> **WHAT THE TASK ASKS**: Convert the entries below into a Markdown table with two columns, Row and Line, giving each non-blank line its own numbered row in order and leaving out blank lines.

> **RECORDS**:
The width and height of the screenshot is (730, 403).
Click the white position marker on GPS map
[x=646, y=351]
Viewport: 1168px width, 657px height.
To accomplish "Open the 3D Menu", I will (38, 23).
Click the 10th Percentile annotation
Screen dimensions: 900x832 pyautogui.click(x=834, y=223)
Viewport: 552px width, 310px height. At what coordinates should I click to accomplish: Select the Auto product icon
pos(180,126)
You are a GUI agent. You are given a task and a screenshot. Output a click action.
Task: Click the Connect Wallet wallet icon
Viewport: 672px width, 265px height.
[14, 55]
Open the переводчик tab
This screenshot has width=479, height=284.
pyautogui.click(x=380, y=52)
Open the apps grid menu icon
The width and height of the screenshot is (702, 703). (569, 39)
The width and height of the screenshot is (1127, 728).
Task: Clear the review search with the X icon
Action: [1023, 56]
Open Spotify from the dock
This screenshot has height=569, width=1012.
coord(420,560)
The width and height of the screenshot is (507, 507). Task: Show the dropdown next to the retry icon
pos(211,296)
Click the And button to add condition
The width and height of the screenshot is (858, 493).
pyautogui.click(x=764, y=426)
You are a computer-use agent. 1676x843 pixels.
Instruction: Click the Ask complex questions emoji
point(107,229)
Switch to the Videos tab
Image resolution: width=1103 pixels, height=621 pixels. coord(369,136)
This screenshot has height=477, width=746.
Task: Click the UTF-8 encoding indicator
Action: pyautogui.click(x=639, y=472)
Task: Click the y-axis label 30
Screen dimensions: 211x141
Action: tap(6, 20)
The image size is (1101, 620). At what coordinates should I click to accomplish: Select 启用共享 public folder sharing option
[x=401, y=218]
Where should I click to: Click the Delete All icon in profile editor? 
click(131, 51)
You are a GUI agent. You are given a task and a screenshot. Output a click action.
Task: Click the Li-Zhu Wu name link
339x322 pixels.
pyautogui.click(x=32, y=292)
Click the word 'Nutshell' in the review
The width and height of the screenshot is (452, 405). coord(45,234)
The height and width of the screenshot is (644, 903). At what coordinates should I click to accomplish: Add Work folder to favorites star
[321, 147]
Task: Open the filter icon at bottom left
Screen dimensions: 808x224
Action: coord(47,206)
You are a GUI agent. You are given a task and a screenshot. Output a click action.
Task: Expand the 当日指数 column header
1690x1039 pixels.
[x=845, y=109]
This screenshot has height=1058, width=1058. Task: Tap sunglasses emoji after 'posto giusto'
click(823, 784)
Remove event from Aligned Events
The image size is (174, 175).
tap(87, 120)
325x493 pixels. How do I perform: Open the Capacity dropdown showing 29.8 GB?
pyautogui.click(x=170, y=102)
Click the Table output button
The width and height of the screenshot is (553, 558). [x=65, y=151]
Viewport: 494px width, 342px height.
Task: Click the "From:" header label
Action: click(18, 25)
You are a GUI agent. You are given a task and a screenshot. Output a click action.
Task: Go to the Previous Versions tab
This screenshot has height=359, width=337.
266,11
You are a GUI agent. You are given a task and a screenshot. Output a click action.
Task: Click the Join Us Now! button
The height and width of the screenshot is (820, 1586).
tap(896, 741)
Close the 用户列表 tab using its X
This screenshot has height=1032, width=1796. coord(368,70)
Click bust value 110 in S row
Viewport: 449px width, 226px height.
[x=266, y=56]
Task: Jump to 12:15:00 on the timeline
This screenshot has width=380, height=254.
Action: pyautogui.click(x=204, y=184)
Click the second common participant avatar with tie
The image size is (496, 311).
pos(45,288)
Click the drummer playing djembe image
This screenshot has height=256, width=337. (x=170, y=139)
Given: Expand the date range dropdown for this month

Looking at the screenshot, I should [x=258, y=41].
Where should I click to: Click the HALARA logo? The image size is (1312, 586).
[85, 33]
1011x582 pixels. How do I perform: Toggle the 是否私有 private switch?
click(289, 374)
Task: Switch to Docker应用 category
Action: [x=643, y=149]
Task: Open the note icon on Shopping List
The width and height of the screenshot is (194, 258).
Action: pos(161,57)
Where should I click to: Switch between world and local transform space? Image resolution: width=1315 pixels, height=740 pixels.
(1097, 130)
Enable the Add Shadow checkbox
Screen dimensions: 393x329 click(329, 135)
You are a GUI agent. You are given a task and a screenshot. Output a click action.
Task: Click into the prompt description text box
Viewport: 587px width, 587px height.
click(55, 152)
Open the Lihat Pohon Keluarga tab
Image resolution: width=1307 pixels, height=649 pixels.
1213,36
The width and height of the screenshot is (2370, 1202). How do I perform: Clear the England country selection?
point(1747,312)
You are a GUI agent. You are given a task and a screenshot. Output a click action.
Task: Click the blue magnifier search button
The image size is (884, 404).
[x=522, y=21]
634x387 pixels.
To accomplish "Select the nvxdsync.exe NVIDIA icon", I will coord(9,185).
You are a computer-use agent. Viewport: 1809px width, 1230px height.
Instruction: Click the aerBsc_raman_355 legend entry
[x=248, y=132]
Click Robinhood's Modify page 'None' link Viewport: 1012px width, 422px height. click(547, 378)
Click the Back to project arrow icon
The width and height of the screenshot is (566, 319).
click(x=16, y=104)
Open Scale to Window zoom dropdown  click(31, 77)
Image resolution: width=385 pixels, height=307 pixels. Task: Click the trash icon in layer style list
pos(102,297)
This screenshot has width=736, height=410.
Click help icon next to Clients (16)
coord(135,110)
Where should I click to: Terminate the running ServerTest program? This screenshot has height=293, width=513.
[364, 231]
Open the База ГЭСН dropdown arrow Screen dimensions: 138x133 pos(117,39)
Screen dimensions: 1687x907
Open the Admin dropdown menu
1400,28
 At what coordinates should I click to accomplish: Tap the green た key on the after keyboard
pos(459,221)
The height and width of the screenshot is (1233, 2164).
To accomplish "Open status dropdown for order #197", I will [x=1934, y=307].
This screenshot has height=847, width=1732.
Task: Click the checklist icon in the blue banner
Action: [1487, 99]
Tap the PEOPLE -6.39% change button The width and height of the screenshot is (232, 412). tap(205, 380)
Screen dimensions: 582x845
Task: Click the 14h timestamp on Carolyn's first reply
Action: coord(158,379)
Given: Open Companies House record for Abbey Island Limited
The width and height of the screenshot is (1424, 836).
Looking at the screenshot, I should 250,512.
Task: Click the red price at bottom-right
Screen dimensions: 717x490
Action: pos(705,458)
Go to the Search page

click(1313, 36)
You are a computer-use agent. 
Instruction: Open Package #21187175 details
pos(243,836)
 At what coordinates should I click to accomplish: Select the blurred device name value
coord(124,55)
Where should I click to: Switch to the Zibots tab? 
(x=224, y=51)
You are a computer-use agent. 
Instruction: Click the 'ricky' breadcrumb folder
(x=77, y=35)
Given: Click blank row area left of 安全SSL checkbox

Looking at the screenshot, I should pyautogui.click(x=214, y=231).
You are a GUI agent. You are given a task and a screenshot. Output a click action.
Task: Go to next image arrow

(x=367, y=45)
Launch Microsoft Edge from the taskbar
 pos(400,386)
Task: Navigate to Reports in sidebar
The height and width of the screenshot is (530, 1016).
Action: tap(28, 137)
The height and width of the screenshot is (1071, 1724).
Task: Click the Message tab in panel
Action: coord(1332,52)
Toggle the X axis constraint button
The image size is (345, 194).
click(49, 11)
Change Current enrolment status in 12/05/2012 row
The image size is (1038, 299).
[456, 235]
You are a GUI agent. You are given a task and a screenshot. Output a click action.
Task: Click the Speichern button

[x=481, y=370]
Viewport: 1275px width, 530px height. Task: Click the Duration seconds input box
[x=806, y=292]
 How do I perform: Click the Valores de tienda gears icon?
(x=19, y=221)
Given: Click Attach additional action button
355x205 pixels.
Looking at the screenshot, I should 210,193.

> **FINAL ANSWER**:
| Row | Line |
|---|---|
| 1 | The width and height of the screenshot is (730, 403). |
| 2 | Click the white position marker on GPS map |
| 3 | [x=646, y=351] |
| 4 | Viewport: 1168px width, 657px height. |
| 5 | To accomplish "Open the 3D Menu", I will (38, 23). |
| 6 | Click the 10th Percentile annotation |
| 7 | Screen dimensions: 900x832 pyautogui.click(x=834, y=223) |
| 8 | Viewport: 552px width, 310px height. At what coordinates should I click to accomplish: Select the Auto product icon |
| 9 | pos(180,126) |
| 10 | You are a GUI agent. You are given a task and a screenshot. Output a click action. |
| 11 | Task: Click the Connect Wallet wallet icon |
| 12 | Viewport: 672px width, 265px height. |
| 13 | [14, 55] |
| 14 | Open the переводчик tab |
| 15 | This screenshot has width=479, height=284. |
| 16 | pyautogui.click(x=380, y=52) |
| 17 | Open the apps grid menu icon |
| 18 | The width and height of the screenshot is (702, 703). (569, 39) |
| 19 | The width and height of the screenshot is (1127, 728). |
| 20 | Task: Clear the review search with the X icon |
| 21 | Action: [1023, 56] |
| 22 | Open Spotify from the dock |
| 23 | This screenshot has height=569, width=1012. |
| 24 | coord(420,560) |
| 25 | The width and height of the screenshot is (507, 507). Task: Show the dropdown next to the retry icon |
| 26 | pos(211,296) |
| 27 | Click the And button to add condition |
| 28 | The width and height of the screenshot is (858, 493). |
| 29 | pyautogui.click(x=764, y=426) |
| 30 | You are a computer-use agent. 1676x843 pixels. |
| 31 | Instruction: Click the Ask complex questions emoji |
| 32 | point(107,229) |
| 33 | Switch to the Videos tab |
| 34 | Image resolution: width=1103 pixels, height=621 pixels. coord(369,136) |
| 35 | This screenshot has height=477, width=746. |
| 36 | Task: Click the UTF-8 encoding indicator |
| 37 | Action: pyautogui.click(x=639, y=472) |
| 38 | Task: Click the y-axis label 30 |
| 39 | Screen dimensions: 211x141 |
| 40 | Action: tap(6, 20) |
| 41 | The image size is (1101, 620). At what coordinates should I click to accomplish: Select 启用共享 public folder sharing option |
| 42 | [x=401, y=218] |
| 43 | Where should I click to: Click the Delete All icon in profile editor?  |
| 44 | click(131, 51) |
| 45 | You are a GUI agent. You are given a task and a screenshot. Output a click action. |
| 46 | Task: Click the Li-Zhu Wu name link |
| 47 | 339x322 pixels. |
| 48 | pyautogui.click(x=32, y=292) |
| 49 | Click the word 'Nutshell' in the review |
| 50 | The width and height of the screenshot is (452, 405). coord(45,234) |
| 51 | The height and width of the screenshot is (644, 903). At what coordinates should I click to accomplish: Add Work folder to favorites star |
| 52 | [321, 147] |
| 53 | Task: Open the filter icon at bottom left |
| 54 | Screen dimensions: 808x224 |
| 55 | Action: coord(47,206) |
| 56 | You are a GUI agent. You are given a task and a screenshot. Output a click action. |
| 57 | Task: Expand the 当日指数 column header |
| 58 | 1690x1039 pixels. |
| 59 | [x=845, y=109] |
| 60 | This screenshot has height=1058, width=1058. Task: Tap sunglasses emoji after 'posto giusto' |
| 61 | click(823, 784) |
| 62 | Remove event from Aligned Events |
| 63 | The image size is (174, 175). |
| 64 | tap(87, 120) |
| 65 | 325x493 pixels. How do I perform: Open the Capacity dropdown showing 29.8 GB? |
| 66 | pyautogui.click(x=170, y=102) |
| 67 | Click the Table output button |
| 68 | The width and height of the screenshot is (553, 558). [x=65, y=151] |
| 69 | Viewport: 494px width, 342px height. |
| 70 | Task: Click the "From:" header label |
| 71 | Action: click(18, 25) |
| 72 | You are a GUI agent. You are given a task and a screenshot. Output a click action. |
| 73 | Task: Go to the Previous Versions tab |
| 74 | This screenshot has height=359, width=337. |
| 75 | 266,11 |
| 76 | You are a GUI agent. You are given a task and a screenshot. Output a click action. |
| 77 | Task: Click the Join Us Now! button |
| 78 | The height and width of the screenshot is (820, 1586). |
| 79 | tap(896, 741) |
| 80 | Close the 用户列表 tab using its X |
| 81 | This screenshot has height=1032, width=1796. coord(368,70) |
| 82 | Click bust value 110 in S row |
| 83 | Viewport: 449px width, 226px height. |
| 84 | [x=266, y=56] |
| 85 | Task: Jump to 12:15:00 on the timeline |
| 86 | This screenshot has width=380, height=254. |
| 87 | Action: pyautogui.click(x=204, y=184) |
| 88 | Click the second common participant avatar with tie |
| 89 | The image size is (496, 311). |
| 90 | pos(45,288) |
| 91 | Click the drummer playing djembe image |
| 92 | This screenshot has height=256, width=337. (x=170, y=139) |
| 93 | Given: Expand the date range dropdown for this month |
| 94 | Looking at the screenshot, I should [x=258, y=41]. |
| 95 | Where should I click to: Click the HALARA logo? The image size is (1312, 586). |
| 96 | [85, 33] |
| 97 | 1011x582 pixels. How do I perform: Toggle the 是否私有 private switch? |
| 98 | click(289, 374) |
| 99 | Task: Switch to Docker应用 category |
| 100 | Action: [x=643, y=149] |
| 101 | Task: Open the note icon on Shopping List |
| 102 | The width and height of the screenshot is (194, 258). |
| 103 | Action: pos(161,57) |
| 104 | Where should I click to: Switch between world and local transform space? Image resolution: width=1315 pixels, height=740 pixels. |
| 105 | (1097, 130) |
| 106 | Enable the Add Shadow checkbox |
| 107 | Screen dimensions: 393x329 click(329, 135) |
| 108 | You are a GUI agent. You are given a task and a screenshot. Output a click action. |
| 109 | Task: Click into the prompt description text box |
| 110 | Viewport: 587px width, 587px height. |
| 111 | click(55, 152) |
| 112 | Open the Lihat Pohon Keluarga tab |
| 113 | Image resolution: width=1307 pixels, height=649 pixels. |
| 114 | 1213,36 |
| 115 | The width and height of the screenshot is (2370, 1202). How do I perform: Clear the England country selection? |
| 116 | point(1747,312) |
| 117 | You are a GUI agent. You are given a task and a screenshot. Output a click action. |
| 118 | Task: Click the blue magnifier search button |
| 119 | The image size is (884, 404). |
| 120 | [x=522, y=21] |
| 121 | 634x387 pixels. |
| 122 | To accomplish "Select the nvxdsync.exe NVIDIA icon", I will coord(9,185). |
| 123 | You are a computer-use agent. Viewport: 1809px width, 1230px height. |
| 124 | Instruction: Click the aerBsc_raman_355 legend entry |
| 125 | [x=248, y=132] |
| 126 | Click Robinhood's Modify page 'None' link Viewport: 1012px width, 422px height. click(547, 378) |
| 127 | Click the Back to project arrow icon |
| 128 | The width and height of the screenshot is (566, 319). |
| 129 | click(x=16, y=104) |
| 130 | Open Scale to Window zoom dropdown  click(31, 77) |
| 131 | Image resolution: width=385 pixels, height=307 pixels. Task: Click the trash icon in layer style list |
| 132 | pos(102,297) |
| 133 | This screenshot has width=736, height=410. |
| 134 | Click help icon next to Clients (16) |
| 135 | coord(135,110) |
| 136 | Where should I click to: Terminate the running ServerTest program? This screenshot has height=293, width=513. |
| 137 | [364, 231] |
| 138 | Open the База ГЭСН dropdown arrow Screen dimensions: 138x133 pos(117,39) |
| 139 | Screen dimensions: 1687x907 |
| 140 | Open the Admin dropdown menu |
| 141 | 1400,28 |
| 142 |  At what coordinates should I click to accomplish: Tap the green た key on the after keyboard |
| 143 | pos(459,221) |
| 144 | The height and width of the screenshot is (1233, 2164). |
| 145 | To accomplish "Open status dropdown for order #197", I will [x=1934, y=307]. |
| 146 | This screenshot has height=847, width=1732. |
| 147 | Task: Click the checklist icon in the blue banner |
| 148 | Action: [1487, 99] |
| 149 | Tap the PEOPLE -6.39% change button The width and height of the screenshot is (232, 412). tap(205, 380) |
| 150 | Screen dimensions: 582x845 |
| 151 | Task: Click the 14h timestamp on Carolyn's first reply |
| 152 | Action: coord(158,379) |
| 153 | Given: Open Companies House record for Abbey Island Limited |
| 154 | The width and height of the screenshot is (1424, 836). |
| 155 | Looking at the screenshot, I should 250,512. |
| 156 | Task: Click the red price at bottom-right |
| 157 | Screen dimensions: 717x490 |
| 158 | Action: pos(705,458) |
| 159 | Go to the Search page |
| 160 | click(1313, 36) |
| 161 | You are a computer-use agent.  |
| 162 | Instruction: Open Package #21187175 details |
| 163 | pos(243,836) |
| 164 |  At what coordinates should I click to accomplish: Select the blurred device name value |
| 165 | coord(124,55) |
| 166 | Where should I click to: Switch to the Zibots tab?  |
| 167 | (x=224, y=51) |
| 168 | You are a computer-use agent.  |
| 169 | Instruction: Click the 'ricky' breadcrumb folder |
| 170 | (x=77, y=35) |
| 171 | Given: Click blank row area left of 安全SSL checkbox |
| 172 | Looking at the screenshot, I should pyautogui.click(x=214, y=231). |
| 173 | You are a GUI agent. You are given a task and a screenshot. Output a click action. |
| 174 | Task: Go to next image arrow |
| 175 | (x=367, y=45) |
| 176 | Launch Microsoft Edge from the taskbar |
| 177 |  pos(400,386) |
| 178 | Task: Navigate to Reports in sidebar |
| 179 | The height and width of the screenshot is (530, 1016). |
| 180 | Action: tap(28, 137) |
| 181 | The height and width of the screenshot is (1071, 1724). |
| 182 | Task: Click the Message tab in panel |
| 183 | Action: coord(1332,52) |
| 184 | Toggle the X axis constraint button |
| 185 | The image size is (345, 194). |
| 186 | click(49, 11) |
| 187 | Change Current enrolment status in 12/05/2012 row |
| 188 | The image size is (1038, 299). |
| 189 | [456, 235] |
| 190 | You are a GUI agent. You are given a task and a screenshot. Output a click action. |
| 191 | Task: Click the Speichern button |
| 192 | [x=481, y=370] |
| 193 | Viewport: 1275px width, 530px height. Task: Click the Duration seconds input box |
| 194 | [x=806, y=292] |
| 195 |  How do I perform: Click the Valores de tienda gears icon? |
| 196 | (x=19, y=221) |
| 197 | Given: Click Attach additional action button |
| 198 | 355x205 pixels. |
| 199 | Looking at the screenshot, I should 210,193. |